Despite this, young people today remain drawn to the aesthetics of a ‘tradwife’ life, channeling this attraction to social media trends that fuse femininity, control and comfort. From clean girl to coquette aesthetics smothered across TikTok feeds and Pinterest boards, these versions of femininity aren’t loud, messy or bold, but contained and inherently submissive – a woman whose beauty lies in her delicacy and perfectionism. These constrained forms of curated womanhood are packaged as choice, yet they reinforce the same nostalgic fantasy of the domestic and polished woman.
Although the clean girl aesthetic is framed as self-care, there is a sinister undertone to her domestic activities and to her ‘effortless beauty’ as a calm, grounded and disciplined woman. The coquette girl carries a similar unease, her hyper-feminine style and Lolita-esque charm romanticising innocence and fragility. From ribbons and lace to baby pinks, the culture summons tradwife ideals and merges sexualisation with girlish purity, embodying the fetishisation of submissive femininity.

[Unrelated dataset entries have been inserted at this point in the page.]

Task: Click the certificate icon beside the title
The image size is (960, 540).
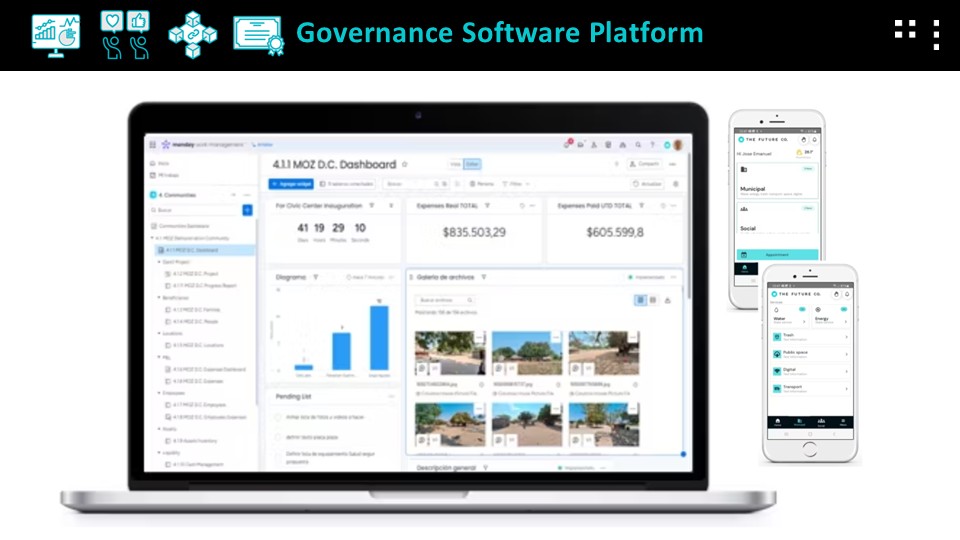Action: [x=258, y=34]
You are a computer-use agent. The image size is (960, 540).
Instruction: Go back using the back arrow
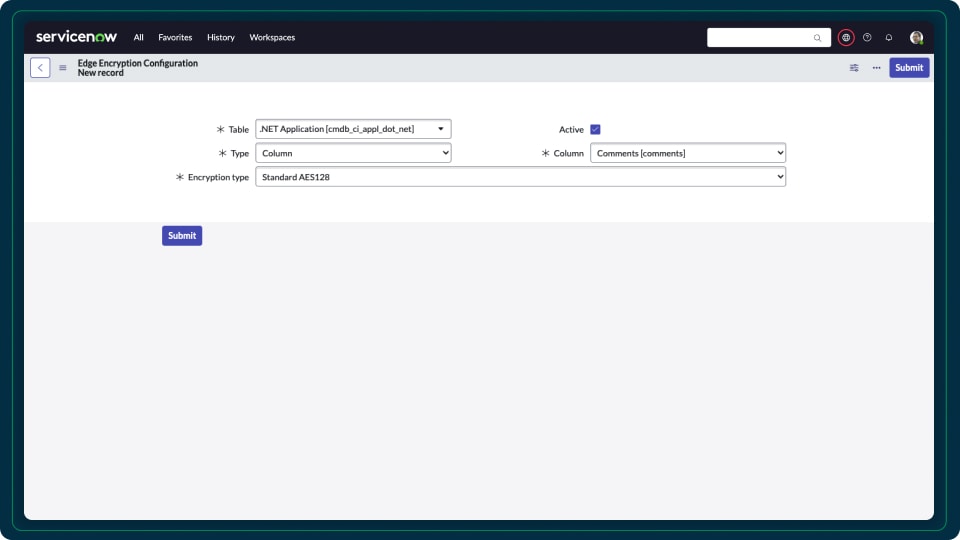pos(40,68)
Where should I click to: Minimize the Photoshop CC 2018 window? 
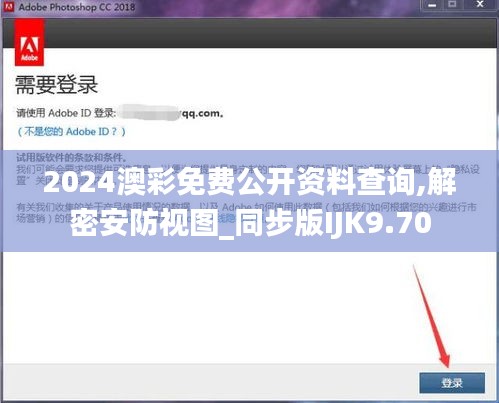point(432,5)
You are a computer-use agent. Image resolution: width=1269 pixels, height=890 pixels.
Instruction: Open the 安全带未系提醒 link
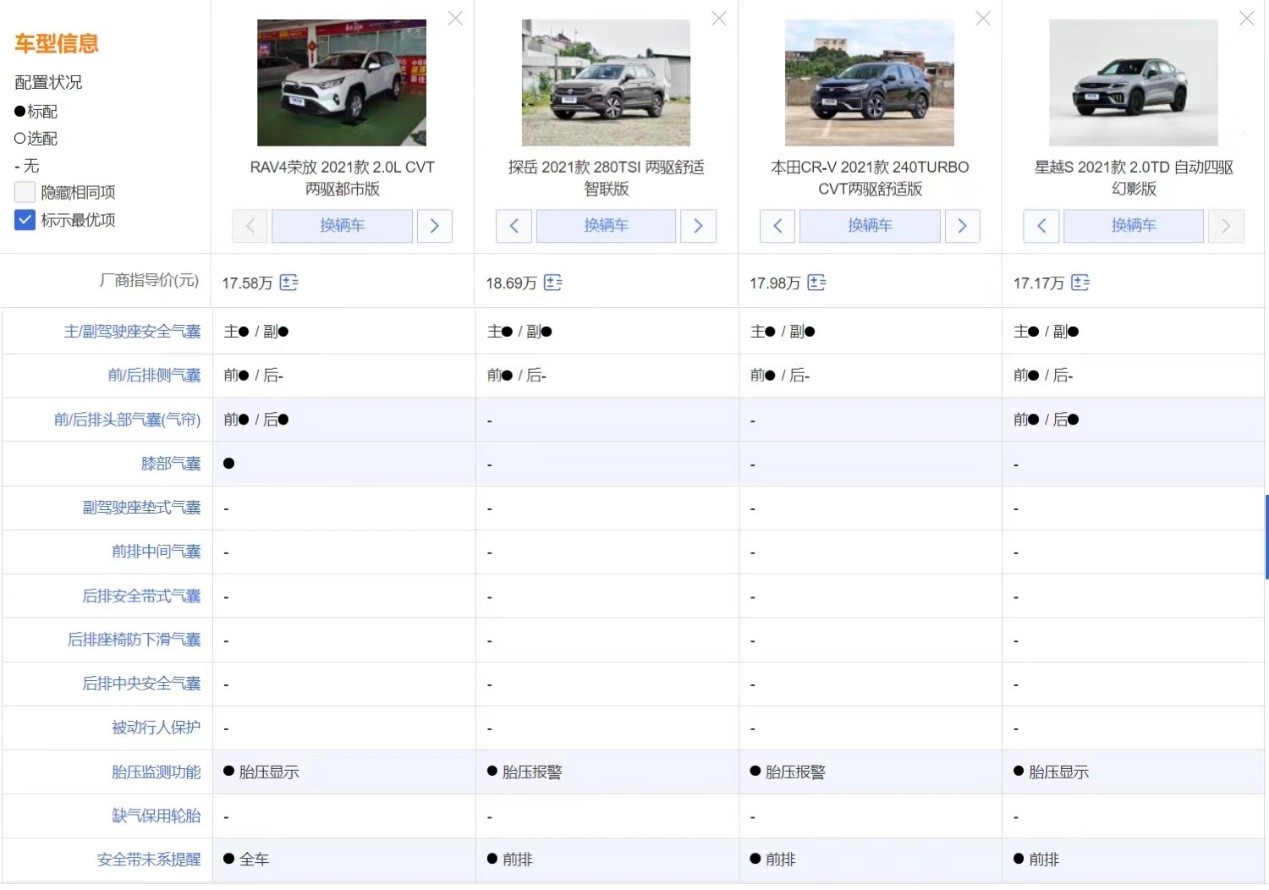click(156, 859)
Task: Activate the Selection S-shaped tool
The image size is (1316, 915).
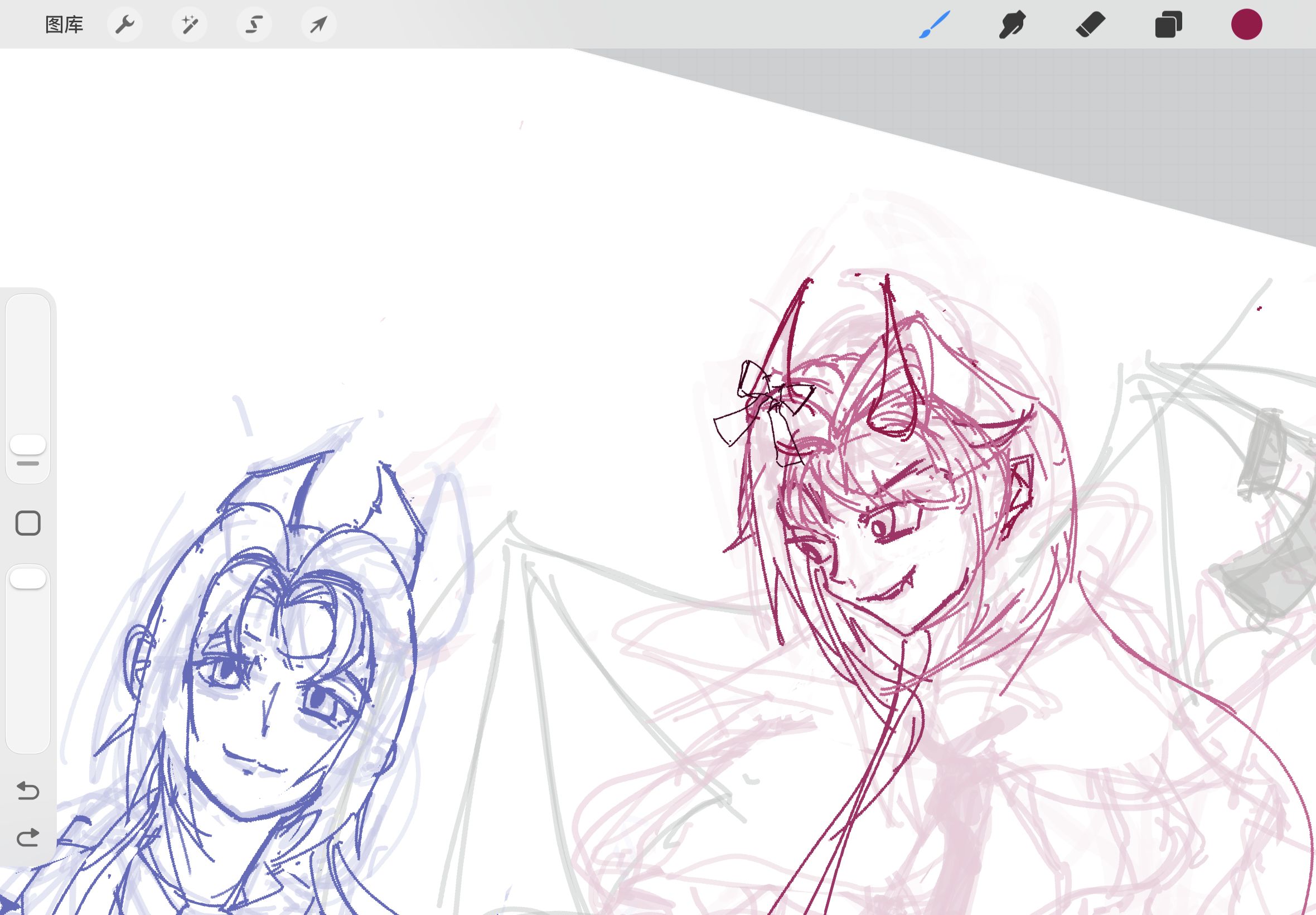Action: [254, 25]
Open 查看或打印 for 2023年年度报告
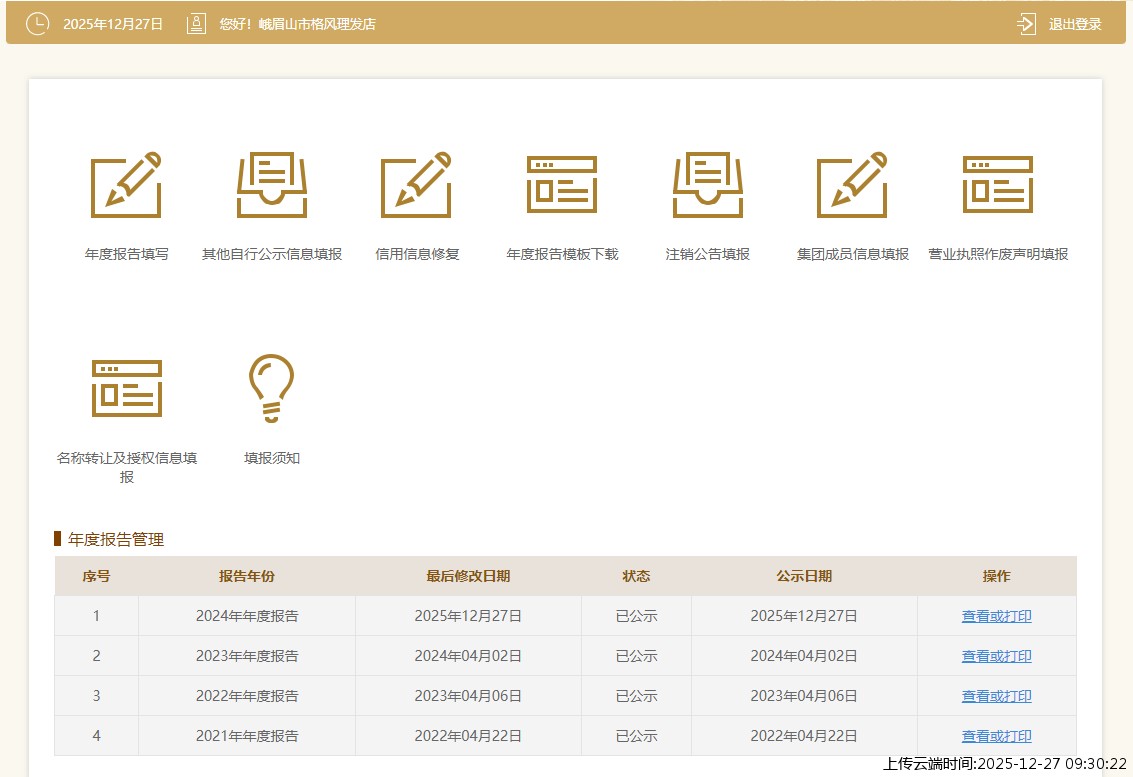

Consumerism feeds this obsession. Beauty and lifestyle brands monetise nostalgia through their marketing of these trending aesthetics. With beauty brands capitalising on ‘no-makeup-makeup’ looks and fashion labels like Brandy Melville embracing the girlish coquette aesthetic, the illusion of returning to a world where femininity was simple and safe is being sold and consumed globally, despite its dependence on an image of female passivity.
Why does culture continue to fetishise women’s powerlessness as aesthetic in this way? The tradwife fantasy is a postfeminist paradox – the contradictory aftermath of feminism. Submission is reframed as empowerment, creating the myth of agency in ‘choosing’ to serve and live a simple life. This supposed message of empowerment in choice is a cloak for consumerist propaganda since it pushes the notion that liberation can be bought through products, such as skincare and cosmetics. Internalised misogyny and patriarchal structures continue to find creative ways to keep women within a box of oppression, and to ensure they continue to prioritise and improve their appearance for aesthetic pleasure.
In this harsh reality, nostalgia operates as an emotional safety net by promising beauty and value in the old, but it does so by reviving hierarchies that once guaranteed order. For example, these resurfacing aesthetics continue to centre on white, middle-class, heterosexual femininity to promote soft, pure and unthreatening personas. Therefore, nostalgia is not a refuge for all, but for those it does cater to, it offers the illusion of safety, certainty and belonging at the expense of progress and equality. It idealises the certainty of the past in contrast to the instability of the ever-changing present.
Behind the beauty and smile of the happy tradwife in her lace apron lies the illusion that order, love and freedom can coexist with silence and self-erasure. There are rules that must be followed when taking on the role of a tradwife, and not all of them are as pretty as her pearls or pressed linens.
What’s really being mourned isn’t lost femininity, but a vanished sense of control, obedience and predictability. The frightening power of nostalgia lies in its ability to transform a history of female suffering into an aestheticized mode of living, making inequality look comforting in hindsight. Perhaps the most dangerous fantasies are the ones that look the most beautiful – polished, delicate and quietly rotten beneath the surface.